/rparse

A data-driven parser for probabilistic linear context-free rewriting systems

Primary LanguageJavaGNU General Public License v2.0GPL-2.0

rparse - a data-driven parser for Probabilistic LCFRS

Emmy Noether Logo

HHU Logo

rparse is a data-driven parser for Probabilistic Linear Context-Free Rewriting Systems (PLCFRS). It has been developed at the Emmy Noether group of Prof. Dr. Laura Kallmeyer at the University of Tübingen, Germany and is now maintained at her project "Grammar Formalisms beyond Context-Free Grammars and their use for Machine Learning Tasks" at the Department for Computational Linguistics at the Institute for Language and Information at the University of Düsseldorf, Germany (see http://phil.hhu.de/beyond-cfg). The project is sponsored by Deutsche Forschungsgemeinschaft (DFG).

In case of questions or comments, please contact Wolfgang Maier (maierw@hhu.de).

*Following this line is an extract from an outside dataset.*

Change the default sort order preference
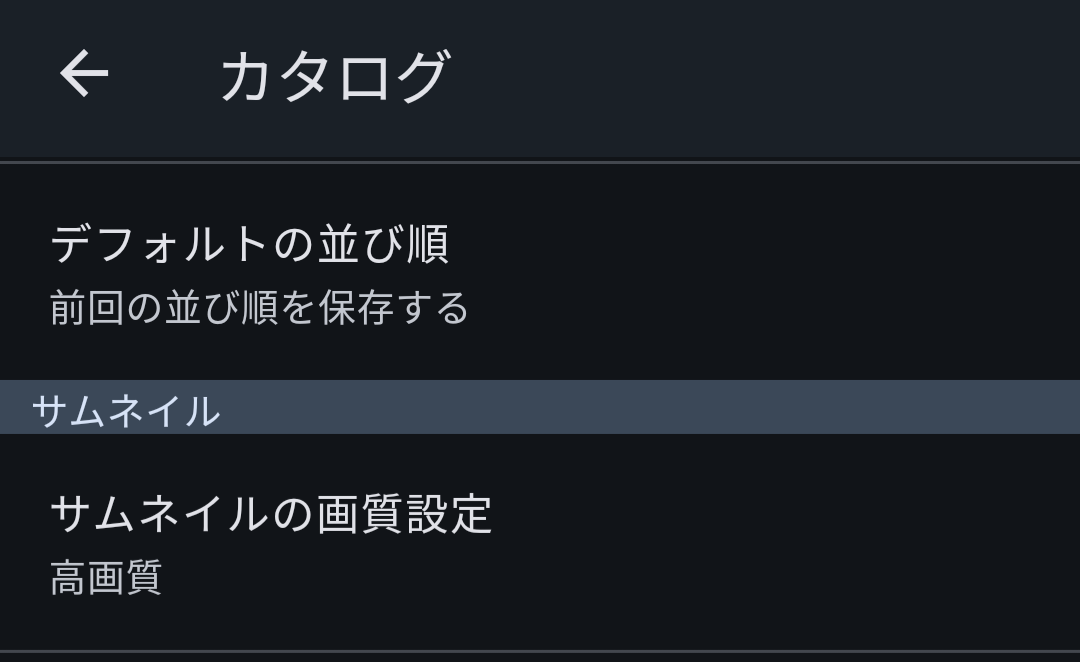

In order to reference this parser, please cite

Laura Kallmeyer and Wolfgang Maier (2013): *Data-driven Parsing using Probabilistic Linear Context-Free Rewriting Systems." Computational Linguistics, 39(1).

for a general description of the parser and constituency parsing evaluation,

Wolfgang Maier and Laura Kallmeyer (2010): Discontinuity and Non-Projectivity: Using Mildly Context-Sensitive Formalisms for Data-Driven Parsing. In: Proceedings of the 10th International Conference on Tree Adjoining Grammars and Related Formalisms (TAG+10), Yale University.

for grammar-based parsing of non-projective dependencies and its evaluation, and

Wolfgang Maier, Miriam Kaeshammer and Laura Kallmeyer (2012): Data-Driven PLCFRS Parsing Revisited: Restricting the Fan-Out to Two. In: Proceedings of the Eleventh International Conference on Tree Adjoining Grammars and Related Formalisms (TAG+11), Paris, France.

for parsing with a (2,2)-PLCFRS.

The code is released under the GNU General Public Licence (GPL) 2.0 or higher. The release include a copy of the library jgrapht, which is licensed under the GNU Lesser General Public License (LGPL) 2.1. The full license texts of the GPL 2.0 and the LGPL 2.1 can be found at http://www.gnu.org/licenses/gpl-2.0 and http://www.gnu.org/licenses/old-licenses/lgpl-2.1.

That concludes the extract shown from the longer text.